[MATERIAL PROVIDED]
------------------------------------
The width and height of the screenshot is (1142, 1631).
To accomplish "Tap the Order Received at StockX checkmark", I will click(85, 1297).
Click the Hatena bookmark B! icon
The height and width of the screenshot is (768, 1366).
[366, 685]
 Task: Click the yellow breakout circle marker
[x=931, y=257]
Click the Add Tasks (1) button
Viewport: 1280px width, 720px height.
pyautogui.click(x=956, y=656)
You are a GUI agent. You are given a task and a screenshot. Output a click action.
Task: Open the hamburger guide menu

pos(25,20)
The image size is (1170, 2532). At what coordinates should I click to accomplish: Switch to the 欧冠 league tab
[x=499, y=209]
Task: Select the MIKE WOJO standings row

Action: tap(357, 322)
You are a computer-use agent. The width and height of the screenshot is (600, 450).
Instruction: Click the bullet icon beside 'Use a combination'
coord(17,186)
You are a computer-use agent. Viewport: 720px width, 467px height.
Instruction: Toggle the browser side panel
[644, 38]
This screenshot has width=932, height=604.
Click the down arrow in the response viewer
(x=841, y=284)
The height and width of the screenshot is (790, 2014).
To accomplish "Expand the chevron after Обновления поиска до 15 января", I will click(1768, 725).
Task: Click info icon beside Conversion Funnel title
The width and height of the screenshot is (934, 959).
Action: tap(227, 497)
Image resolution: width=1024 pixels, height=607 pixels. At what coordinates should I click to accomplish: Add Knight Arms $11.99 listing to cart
------------------------------------
[WHAT IS EXPECTED]
Report each line above containing the string "will".

[RESPONSE BOX]
To accomplish "Tap the Order Received at StockX checkmark", I will click(85, 1297).
To accomplish "Expand the chevron after Обновления поиска до 15 января", I will click(1768, 725).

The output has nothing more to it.